O órgão patrocinador, no caso o Butantã, tem a obrigação de comunicar a ocorrência à Anvisa - o que não impede que o órgão regulador adote medidas logo que cientificado, sem condicionar o cumprimento de um dever de ofício a uma ação do fiscalizado. A SAÚDE PUBLICA EM PRIMEIRO LUGAR. ]
Barra
Torres, em entrevista no dia seguinte, disse que suspendera os testes sem ouvir
previamente o Butantan. Após reunião com Covas na manhã de terça, decidiu
manter sua decisão por considerar as respostas insatisfatórias. Sugeriu um
parecer ao Comitê Internacional Independente, que pouco antes das 17h concluiu
o que já estava estabelecido - a morte não teve qualquer relação com a vacina.
Mas na manhã do mesmo dia, o presidente vangloriou-se no Facebook, “mais uma
que o Jair Bolsonaro ganha”, com a mesma alegria de alguém que vibra com
desventuras do vizinho após ter-lhe rogado terríveis pragas.
Há
mais a averiguar do que a morte do voluntário dos testes da Coronavac. [será que alguém imagina que o "suicídio" foi facilitado para interromper os testes? As aspas em suicídio é que tal nefasta ocorrência necessita ser comprovada pelo IML e outras perícias.] Antes, a
importação de vacinas pelo governo paulista parecia prestes a atrasar por falta
de aval da Anvisa. O presidente já espinafrara o ministro da Saúde, Eduardo
Pazuello, por firmar acordo para a compra de 46 milhões de doses da Coronavac,
e jurara que a vacinação não seria obrigatória. Pazuello, Barra Torres e
Bolsonaro foram infectados pela covid-19.
A
atitude precipitada [sic] de Barra Torres interrompendo os testes serviu à exploração
política por Bolsonaro. Barra Torres exibiu condutas incompatíveis com o cargo
que assumira (então interinamente), de presidente de uma agência reguladora de
vigilância sanitária. Em março, quando o então ministro Luiz Mandetta tomava
providências contra a covid-19, apesar do presidente, Barra Torres foi com
Bolsonaro a uma manifestação, que certamente não foi a favor da democracia, sem
máscara. É um convicto aliado do presidente e ficou a seu lado contra Mandetta,
demitido.
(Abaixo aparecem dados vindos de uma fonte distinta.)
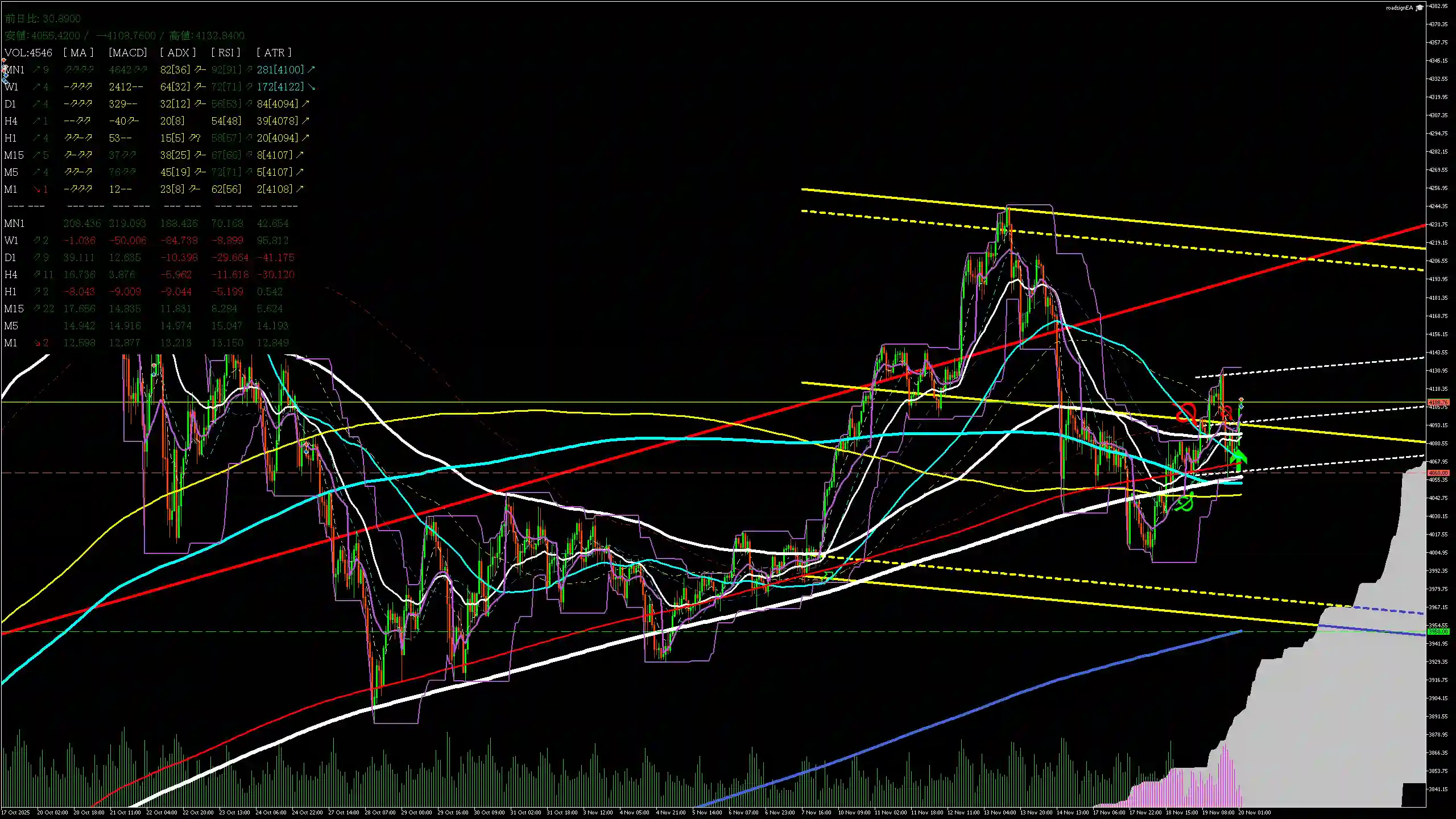Screen dimensions: 1456x819
Task: Click the red 4060.00 price level label
Action: point(1438,473)
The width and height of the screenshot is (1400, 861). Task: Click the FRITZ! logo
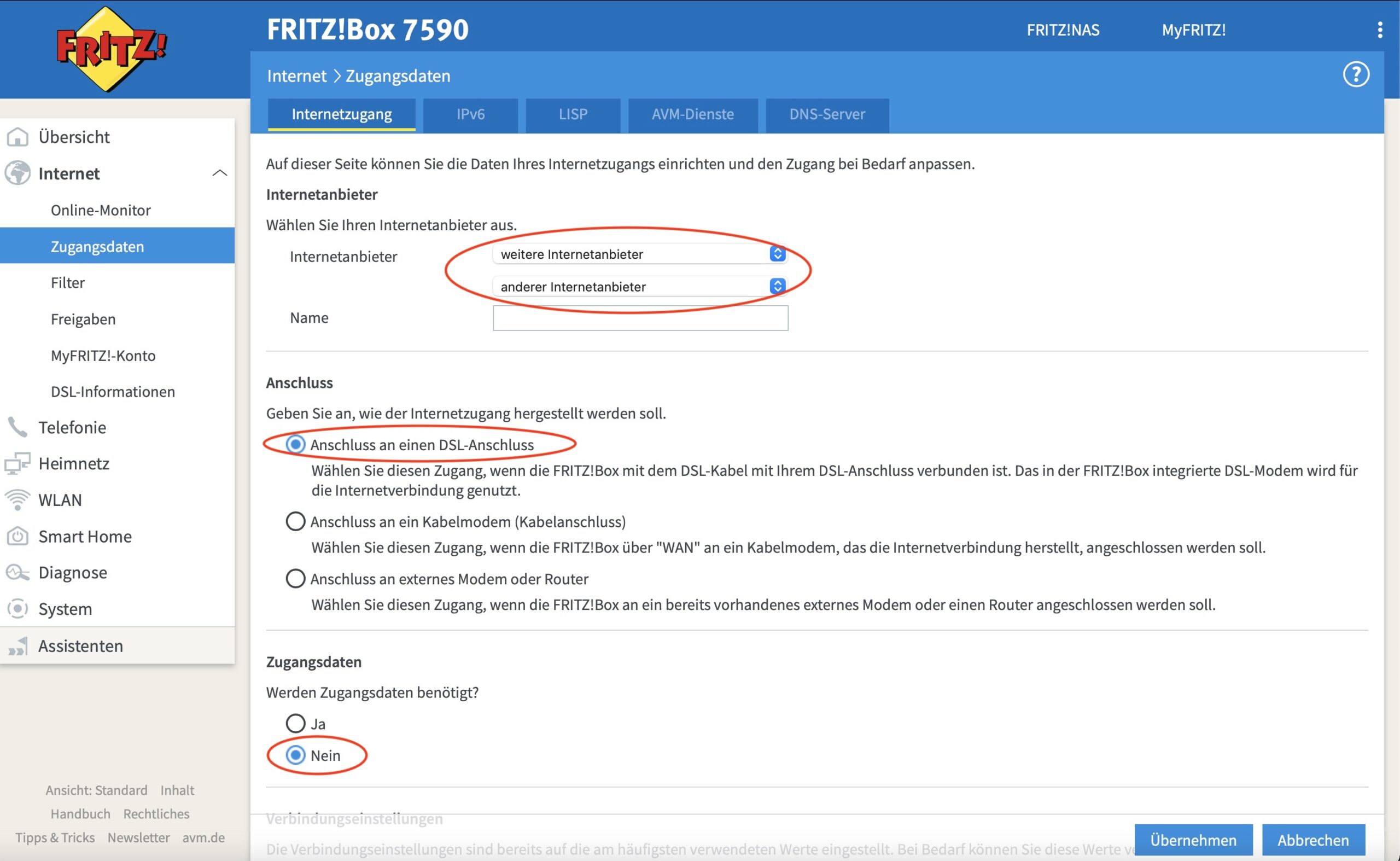coord(112,50)
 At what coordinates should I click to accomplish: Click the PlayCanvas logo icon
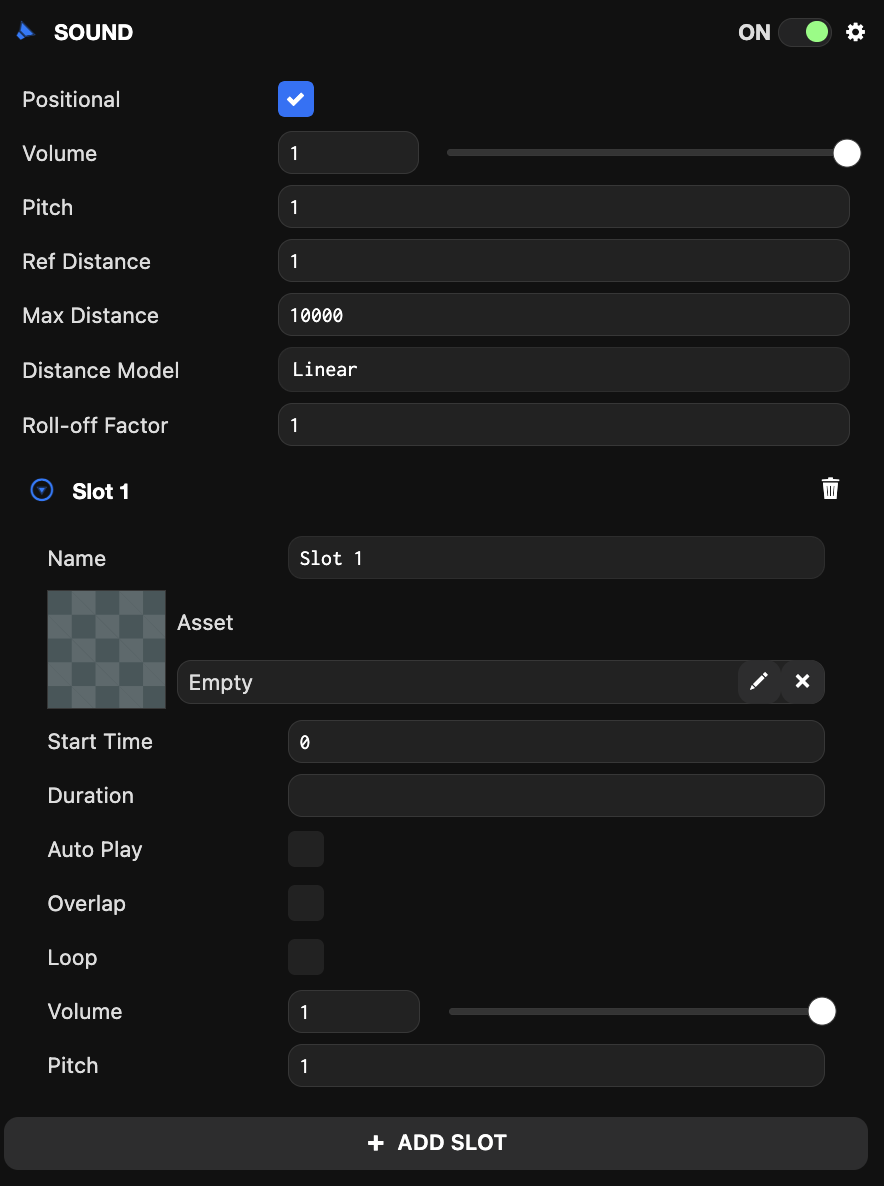pos(25,31)
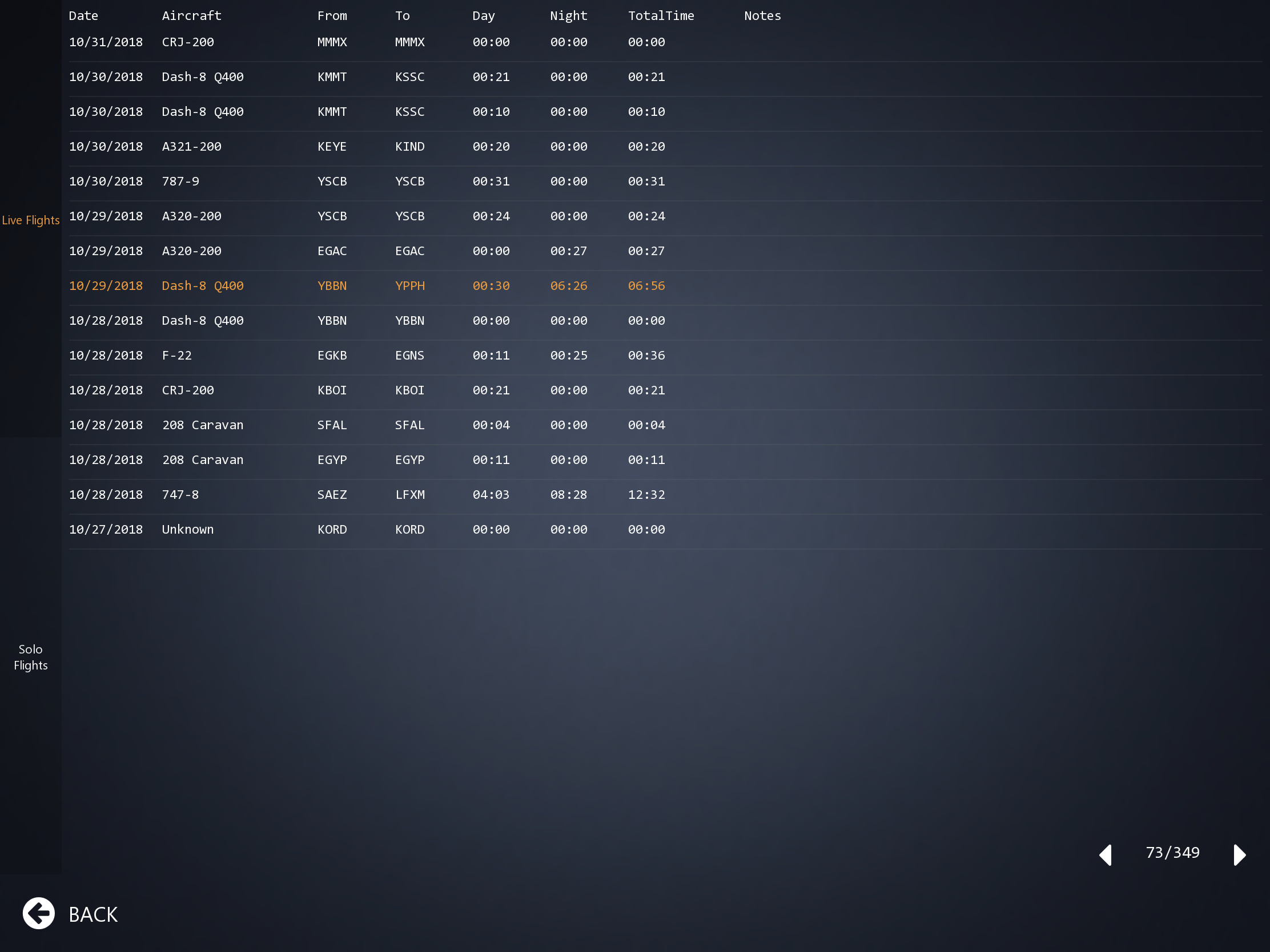This screenshot has height=952, width=1270.
Task: Go to next logbook page arrow
Action: [1239, 854]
Ontem, a Anvisa liberou os testes.[as máscaras se tornaram obrigatórias no DF em 30 de abril, data estabelecida em decreto do governador do DF = decisão suprema em abril* estabeleceu que todas as medidas de combate ao coronavírus seriam adotadas por governadores e prefeitos.
A propósito: quem é Mandetta? é aquele que foi ministro da Saúde, graduado em ortopedia, tentou ser escritor e o número de exemplares vendidos do que esperava ser um best-seller o tornou, precocemente, um ex-escritor?]
Bolsonaro
seguiu roteiro igual ao de outras vezes em que sua família aparece em apuros,
desviando atenções com declarações bombásticas e provocativas. Dias antes, o
Ministério Publico denunciou o senador Flavio Bolsonaro como chefe de
“organização criminosa” no escândalo das “rachadinhas”. 162 mil mortes depois
da omissão imperdoável do presidente na coordenação [sic]* do combate à covid-19,
Bolsonaro disse que a morte é inelutável e que o Brasil “tem de deixar de ser
um país de maricas”.
O
presidente afirmou que não tem “tesão” pelo cargo, depois do opróbrio de
comemorar falsa derrota de um político que quer seu lugar. “Minha vida aqui é
uma desgraça, é problema o tempo todo. Não tenho paz para nada”, disse. A
conduta de seu herói, Donald Trump, na pandemia, ajudou a sepultar sua ambição
de um segundo mandato. Aqui pode ocorrer o mesmo. Ou então o Congresso, pelos
feitos e malfeitos do presidente, pode dar a ele a paz que tanto diz almejar. [o Congresso ter coragem, disposição para tratar do impedimento de um presidente com ampla popularidade?]